Yeni kelimesi içinde ne çok şey barındırır. Öncelikle bilmediğimiz, görmediğimiz bir şeylerle karşılaşma düşüncesini düşürür zihinlere. Merak uyandırır. Belki biraz heyecan, belki de acaba ne çıkar içinden kaygısı. Yani yeni kelimesi içinde kıpırtı ve hareket barındırır.
Bu haftaya başlarken içimden gelen soruyu sizlere de aktarmak istedim: Madem yeni kelimesi kıpırtılı ve hareketli bir kelime, bu güzel kelimenin hayatlarımızda yer almasının iznini ne kadar veriyoruz acaba?
Her gün yeni bir “ben” olarak uyandığımızın ne kadar farkındayız?

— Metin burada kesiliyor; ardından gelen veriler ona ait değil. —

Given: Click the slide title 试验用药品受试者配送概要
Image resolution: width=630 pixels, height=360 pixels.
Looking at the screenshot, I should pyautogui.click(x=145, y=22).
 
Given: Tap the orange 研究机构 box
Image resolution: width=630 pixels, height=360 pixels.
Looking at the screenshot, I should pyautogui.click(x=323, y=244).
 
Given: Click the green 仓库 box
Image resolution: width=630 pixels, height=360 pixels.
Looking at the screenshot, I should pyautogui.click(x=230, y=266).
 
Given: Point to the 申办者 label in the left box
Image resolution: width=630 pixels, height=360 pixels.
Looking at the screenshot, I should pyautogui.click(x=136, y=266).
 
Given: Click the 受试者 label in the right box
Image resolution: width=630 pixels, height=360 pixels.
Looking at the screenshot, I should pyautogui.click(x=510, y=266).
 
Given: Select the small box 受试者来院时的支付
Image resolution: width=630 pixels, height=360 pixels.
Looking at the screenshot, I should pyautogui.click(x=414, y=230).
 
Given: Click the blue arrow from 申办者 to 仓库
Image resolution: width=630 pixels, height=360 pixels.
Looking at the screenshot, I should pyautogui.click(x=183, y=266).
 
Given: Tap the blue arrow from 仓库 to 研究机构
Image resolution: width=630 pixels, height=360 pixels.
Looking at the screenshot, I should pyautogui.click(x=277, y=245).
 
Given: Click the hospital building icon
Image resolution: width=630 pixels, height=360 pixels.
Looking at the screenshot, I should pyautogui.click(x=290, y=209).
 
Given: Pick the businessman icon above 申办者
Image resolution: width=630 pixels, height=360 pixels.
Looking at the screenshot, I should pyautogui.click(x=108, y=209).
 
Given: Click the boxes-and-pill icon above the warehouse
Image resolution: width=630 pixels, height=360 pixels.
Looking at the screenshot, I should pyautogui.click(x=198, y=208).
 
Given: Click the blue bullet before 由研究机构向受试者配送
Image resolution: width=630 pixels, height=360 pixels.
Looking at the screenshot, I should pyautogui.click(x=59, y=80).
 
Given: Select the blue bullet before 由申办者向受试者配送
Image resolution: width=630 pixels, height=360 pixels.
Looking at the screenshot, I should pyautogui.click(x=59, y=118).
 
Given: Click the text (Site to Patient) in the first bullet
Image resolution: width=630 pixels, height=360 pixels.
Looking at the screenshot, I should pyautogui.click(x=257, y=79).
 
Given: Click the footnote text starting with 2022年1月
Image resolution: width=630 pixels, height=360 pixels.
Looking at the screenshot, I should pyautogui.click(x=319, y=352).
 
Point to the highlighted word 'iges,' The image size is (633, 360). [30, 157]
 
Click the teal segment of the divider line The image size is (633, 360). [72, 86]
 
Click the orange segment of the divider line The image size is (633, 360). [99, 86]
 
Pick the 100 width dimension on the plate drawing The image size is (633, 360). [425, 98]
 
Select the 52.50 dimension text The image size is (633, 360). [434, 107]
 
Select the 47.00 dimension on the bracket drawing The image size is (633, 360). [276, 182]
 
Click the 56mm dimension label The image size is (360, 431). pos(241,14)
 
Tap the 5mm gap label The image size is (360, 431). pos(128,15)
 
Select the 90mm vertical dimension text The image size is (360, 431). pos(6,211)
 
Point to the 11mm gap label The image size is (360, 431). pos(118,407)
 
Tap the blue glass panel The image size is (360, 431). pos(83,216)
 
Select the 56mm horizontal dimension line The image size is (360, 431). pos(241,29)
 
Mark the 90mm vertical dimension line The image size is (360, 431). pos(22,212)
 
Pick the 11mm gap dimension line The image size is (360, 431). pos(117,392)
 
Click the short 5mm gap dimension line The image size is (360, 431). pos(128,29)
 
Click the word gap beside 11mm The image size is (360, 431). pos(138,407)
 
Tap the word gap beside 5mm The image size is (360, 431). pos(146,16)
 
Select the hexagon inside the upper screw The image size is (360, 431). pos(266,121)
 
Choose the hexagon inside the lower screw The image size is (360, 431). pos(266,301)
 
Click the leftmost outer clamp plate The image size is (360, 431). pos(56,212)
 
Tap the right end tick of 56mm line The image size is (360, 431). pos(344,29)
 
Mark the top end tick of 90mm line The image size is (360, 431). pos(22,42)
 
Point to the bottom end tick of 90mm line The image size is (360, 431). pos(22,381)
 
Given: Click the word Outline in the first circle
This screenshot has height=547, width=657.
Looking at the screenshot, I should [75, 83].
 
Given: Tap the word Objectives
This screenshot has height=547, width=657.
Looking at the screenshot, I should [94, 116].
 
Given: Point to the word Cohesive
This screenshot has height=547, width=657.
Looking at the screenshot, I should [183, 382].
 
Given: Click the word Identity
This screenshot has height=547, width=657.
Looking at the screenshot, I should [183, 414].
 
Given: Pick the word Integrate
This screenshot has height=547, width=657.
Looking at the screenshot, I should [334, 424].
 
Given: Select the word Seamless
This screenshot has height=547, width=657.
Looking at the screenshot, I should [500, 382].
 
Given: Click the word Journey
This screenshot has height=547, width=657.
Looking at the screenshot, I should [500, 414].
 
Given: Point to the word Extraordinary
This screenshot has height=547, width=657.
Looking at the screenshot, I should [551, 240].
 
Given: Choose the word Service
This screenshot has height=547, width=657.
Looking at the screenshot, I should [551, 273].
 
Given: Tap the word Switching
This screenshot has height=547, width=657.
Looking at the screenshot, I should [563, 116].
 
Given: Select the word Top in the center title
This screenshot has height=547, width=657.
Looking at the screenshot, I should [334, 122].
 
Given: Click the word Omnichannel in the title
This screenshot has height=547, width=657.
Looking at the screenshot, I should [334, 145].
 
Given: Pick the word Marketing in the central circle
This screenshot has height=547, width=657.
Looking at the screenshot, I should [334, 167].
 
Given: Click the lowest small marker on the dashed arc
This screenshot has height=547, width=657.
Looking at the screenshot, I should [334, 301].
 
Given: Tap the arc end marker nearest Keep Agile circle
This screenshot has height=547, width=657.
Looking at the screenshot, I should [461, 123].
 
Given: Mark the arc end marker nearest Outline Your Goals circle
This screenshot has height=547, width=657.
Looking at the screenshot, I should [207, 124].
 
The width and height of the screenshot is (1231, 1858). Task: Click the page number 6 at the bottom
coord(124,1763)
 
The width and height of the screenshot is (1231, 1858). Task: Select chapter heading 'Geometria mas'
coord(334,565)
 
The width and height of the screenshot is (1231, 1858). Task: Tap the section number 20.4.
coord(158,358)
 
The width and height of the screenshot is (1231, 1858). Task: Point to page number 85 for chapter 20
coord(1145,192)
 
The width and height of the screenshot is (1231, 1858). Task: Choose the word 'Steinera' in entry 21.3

Sanki aynıymış gibi dursak da, hem fiziksel, hem de düşünsel olarak değiştiğimizi ve yenilendiğimizi ne kadar görebiliyoruz?
Her günün yeni bir gün olduğunu ne kadar fark ediyoruz, ya da ne kadar izin veriyoruz o günün yeni bir gün olmasına?
Her ne yapıyorsak yapalım, ne kadar katıyoruz “yeni”yi o işin içine?
Hayatımızdaki insanları her gün yeniden ve onların da yenilendiklerini görerek bakmak için ne kadar çaba gösteriyoruz?
Ne kadar sıklıkla “her şey hep aynı” diyoruz kendi kendimize veya başkaları ile sohbetlerde? Aynı derken, aslında “yeni”ye haksızlık ettiğimizi ne kadar fark ediyoruz?
Gelin hepimiz biraz düşünelim. Ne dersiniz?